As it turns out, all my customers were great, as were my drink and food getters.  It was a good thing it was so busy, since I probably would have gotten in trouble if I had ample time to crack wise.  (There was one large teenage girl who proudly featured a giant hickey all over her neck – I literally had to bite down on my tongue from commenting.)

Sadly, with all the commotion, I wasn’t able to meet any of the other celebrities.  (I spoke briefly beforehand with NBC 15’s Chris Woodard, who said this was his second year doing it.)  Every now and then, I snuck a glance down the row and saw Baldwin’s somewhat-unruly mass of blonde hair at the end of the line.  And it’s true – her line always had the most people in it.  But by the time my shift was done, she and everyone else were long gone.  And thus ended my dream of one day befriending Tammy, and going canoeing with her as we laughed uncontrollably about old movies while the setting sun served as a backdrop. 
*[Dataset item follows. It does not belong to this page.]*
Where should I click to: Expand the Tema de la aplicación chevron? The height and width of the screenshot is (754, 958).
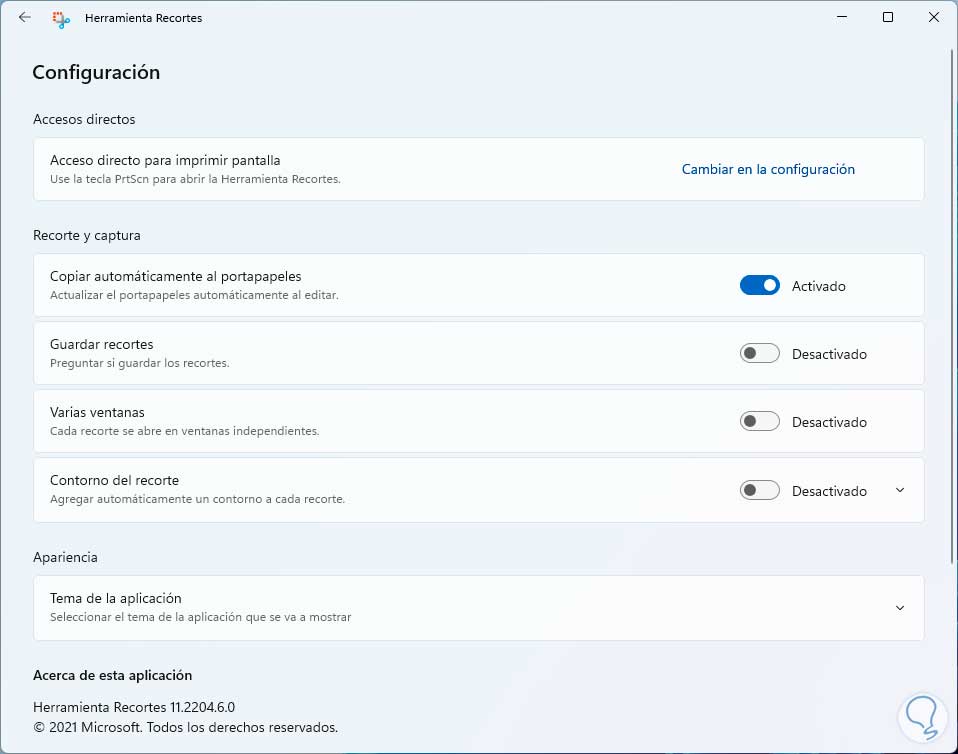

While my shift was tiring, I was really glad I did it.  It appears when Wisconsinites get in line to get a sausage, the person serving them is actually superfluous.  Nobody asked me anything about what I did or who I was – they just wanted to get their hands on some meat.  And it appears record numbers of people did so – the final count of brats sold was 209,376, eclipsing the previous record by around a thousand sausages.

So thanks to the folks at Bratfest for allowing me to crash the party, Salahi-style.  Next year, maybe Tammy Baldwin will be sitting in her office thinking about what she’s going to say to me.  Although if I’m any more famous, it will probably be for my ability to do the robot.